There is nothing in Turner v. State, 176 Miss. 862,170 So. 642, 643 cited by the Attorney General in conflict with our conclusion here. In the Turner case, appellant filed a motion for a new trial on the ground that one of the jurors was permitted to separate from his fellows and was thereby afforded opportunity to communicate with outsiders. However, the evidence on the motion disclosed that the juror was at all times accompanied by a deputy sheriff, and had no communication whatsoever with outsiders. In other words, he really had no opportunity to communicate with outsiders, and did not do so. In the case at bar, the juror not only had the opportunity to have a private conversation away from his fellows, and out of the hearing of everyone else, *Page 908 except for a word or two at its inception, but did, in fact, actually have a private conversation with a stranger under such circumstances.

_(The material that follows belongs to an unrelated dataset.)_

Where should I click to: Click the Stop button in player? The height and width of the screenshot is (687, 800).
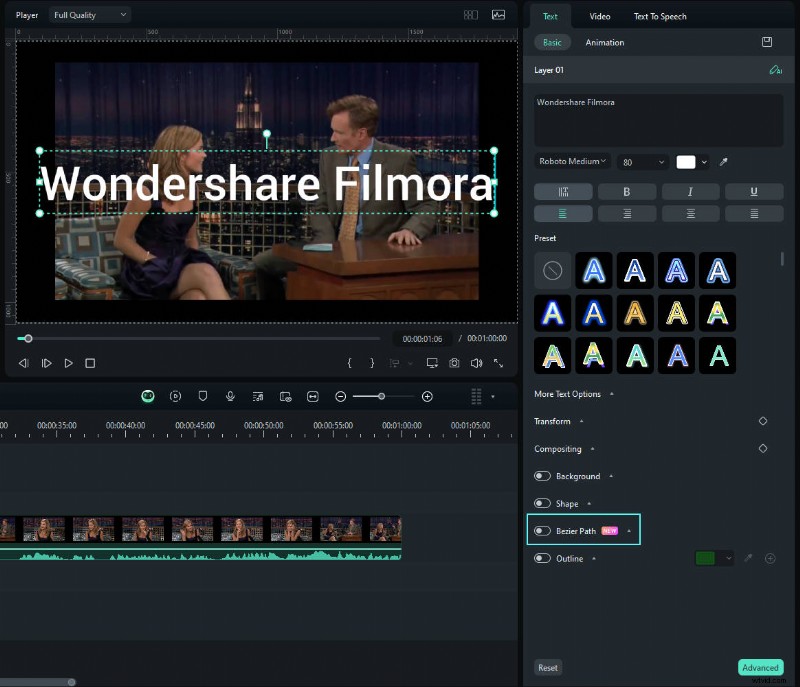[90, 363]
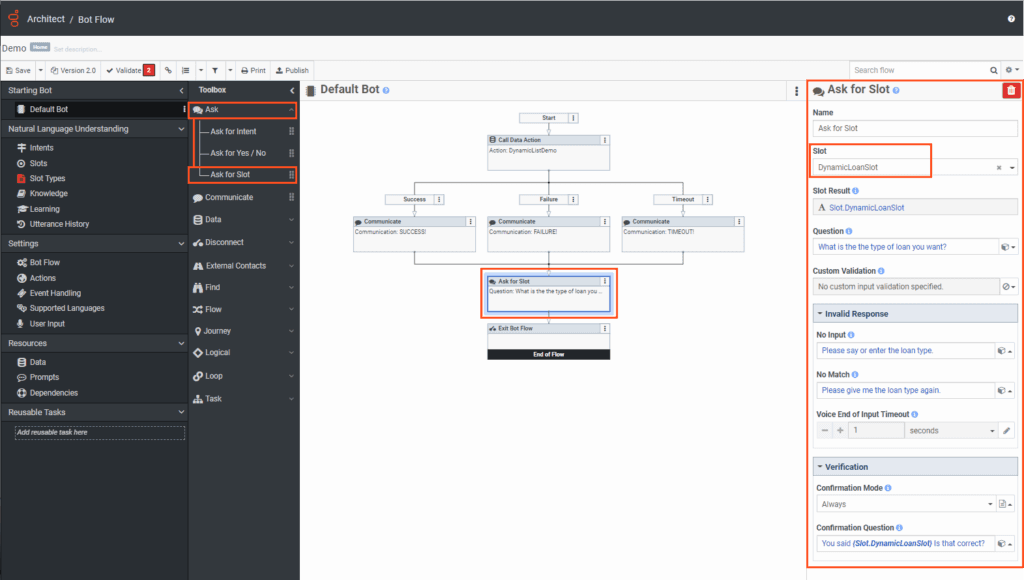Click Architect in the top breadcrumb
The width and height of the screenshot is (1024, 580).
click(x=44, y=18)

In the Turner case, we said: "The mere possibility that a juror has been exposed to outside influences is not sufficient to vitiate a verdict, and from the evidence in this case, it affirmatively appears that no improper influences were brought to bear on the juror. . . ." But in the case at bar, there was not only the possibility but the actual consummation of a private interview furnishing real opportunity for delivery of a message from another by the stranger to the juror, or transmission from the stranger himself to the juror of pressure to procure a verdict. Therefore, as stated, according to decisions of this Court in comparatively recent years, which have never been overruled, the presumption arose that improper influence was exerted on the juror. This presumption would, of course, have yielded to affirmative proof if offered by the State sufficiently to show the innocuousness of the whole conversation. However, the State failed to make such affirmative proof.

Therefore, I think that the judgment of the trial court should be reversed and the cause remanded for a new trial, when this unfortunate error will not recur. It cannot be said that the judge in passing on the proof on this motion should have his finding protected by the rule that it was not manifestly wrong, I think, because he had no evidence whatever as to what was said during most of this private conversation. It was then his duty to take that serious situation into sufficient recognition of the State's failure to overcome the presumption by affirmative evidence of enough probative value to rebut it. As stated, supra, the presumption still stood, and the motion should have been sustained.

Judge Alexander authorizes me to say that he joins in this dissent.